La sentenza della Corte di giustizia dell’UE e le aste di dati personali
Stop alle aste dei dati personali dei navigatori a fini pubblicitari. Le aste di dati personali a fini pubblicitari svolte dai broker per ‘piazzare’ le finestre di advertising di navigatori profilati hanno un problema con il Gdpr, il regolamento europeo di protezione delle informazioni sensibili. La sentenza, molto tecnica, emessa ieri dalla Corte di giustizia nella causa C-604/22 – Iab Europe rischia di rimettere in gioco il meccanismo del «consenso» e rendere molto più macchinosa la cessione a cascata dei dati degli utenti. Al centro della questione c’è il sistema di tracciamento, profilazione e vendita delle strisce digitali, contenenti il “primo consenso” rilasciato dal navigatore/consumatore al primo accesso a una piattaforma o a un sito.
Il Transparency & consent framework e le aste online
Il Transparency & consent framework (Tcf) elaborato da un ente privato belga – lo Iab – è alla base del sistema di vendita all’asta online istantanea e automatizzata di profili di utenti ai fini della vendita e dell’acquisto di spazi pubblicitari su internet (aste denominate Real time bidding). Questo sistema è utilizzato in diversi paesi dell’Unione. Il problema, nota la Corte, non è ovviamente il primo consenso liberamente espresso dall’utente, ma l’archiviazione che ne viene fatta dal protocollo Tcf e la successiva messa a disposizione per un numero indeterminato di aste. La Tc string è pertanto un dato personale ai sensi del Gdpr, in quanto le informazioni contenute possono consentire di creare un profilo di un utente e identificarlo.

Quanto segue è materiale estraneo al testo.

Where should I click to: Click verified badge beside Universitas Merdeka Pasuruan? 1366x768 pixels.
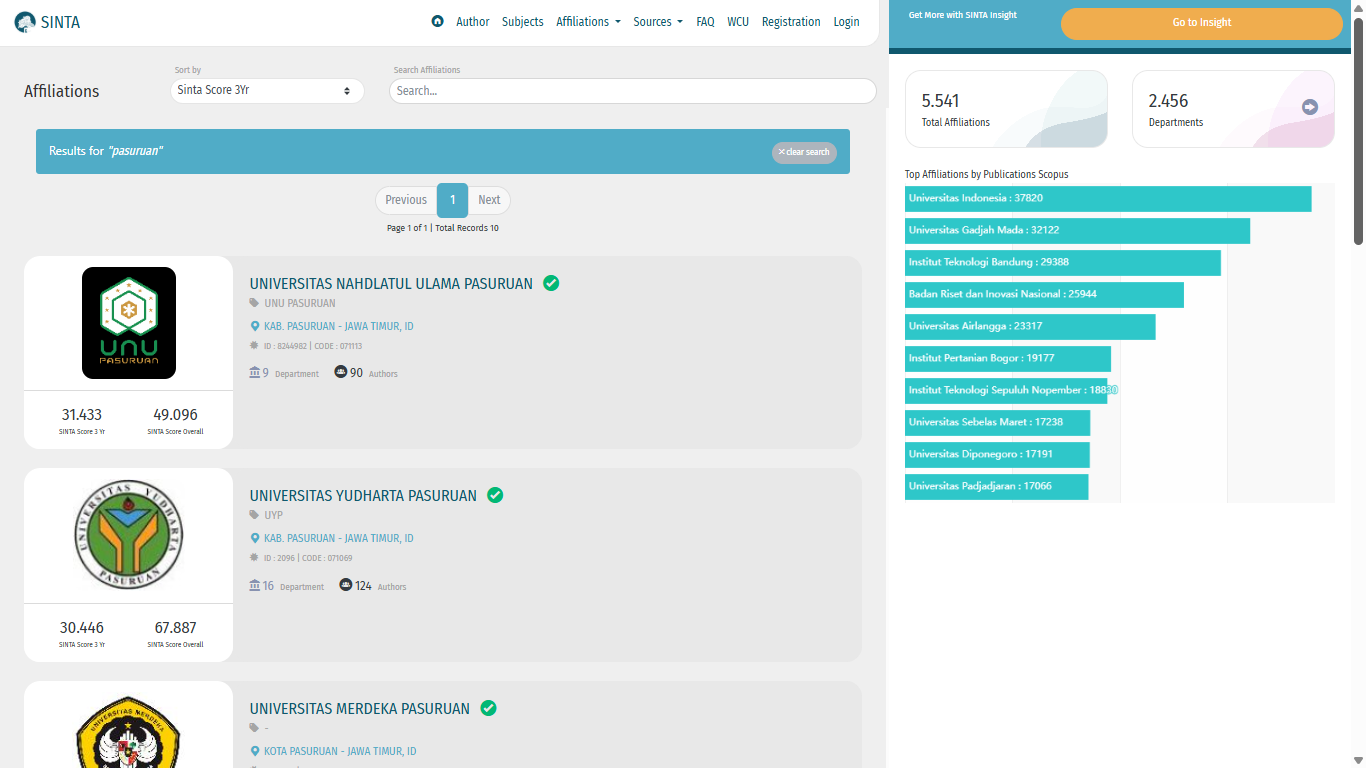pyautogui.click(x=488, y=708)
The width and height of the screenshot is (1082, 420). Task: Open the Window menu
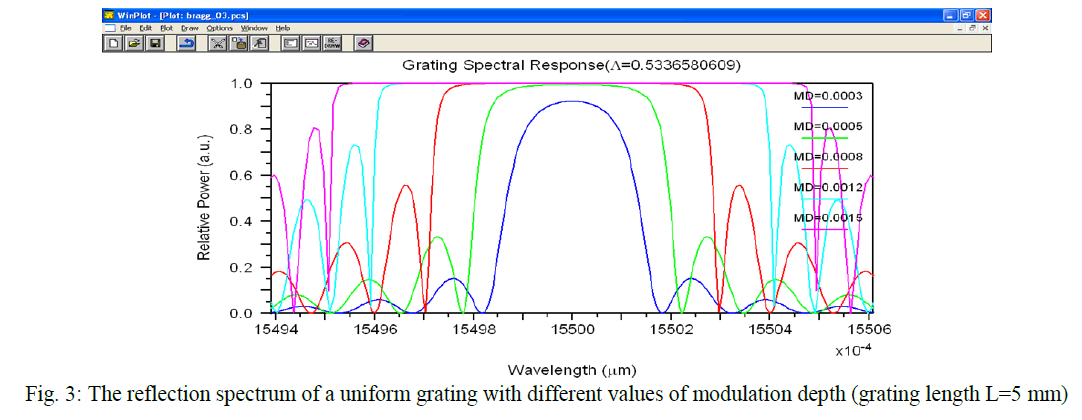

Esattamente come le “strisce” di profilazione dello standard Tcf, che contengono un numero di informazioni sufficiente per identificare con certezza il “target” della pubblicità profilata. Conseguenza diretta della decisione è che il primo consenso dato dall’utente non basta per farlo partecipare – a sua insaputa – a una serie di aste che lo riguardano. Il consenso, in sostanza, andrebbe acquisito ogni volta che quei dati vengono utilizzati. Più sfumata, in questo contesto, la responsabilità di Iab Europe che non può essere considerata «titolare» del trattamento dei dati effettuato dopo la registrazione, in una Tc string, a meno che si possa dimostrare che abbia esercitato un’influenza sulla determinazione delle finalità.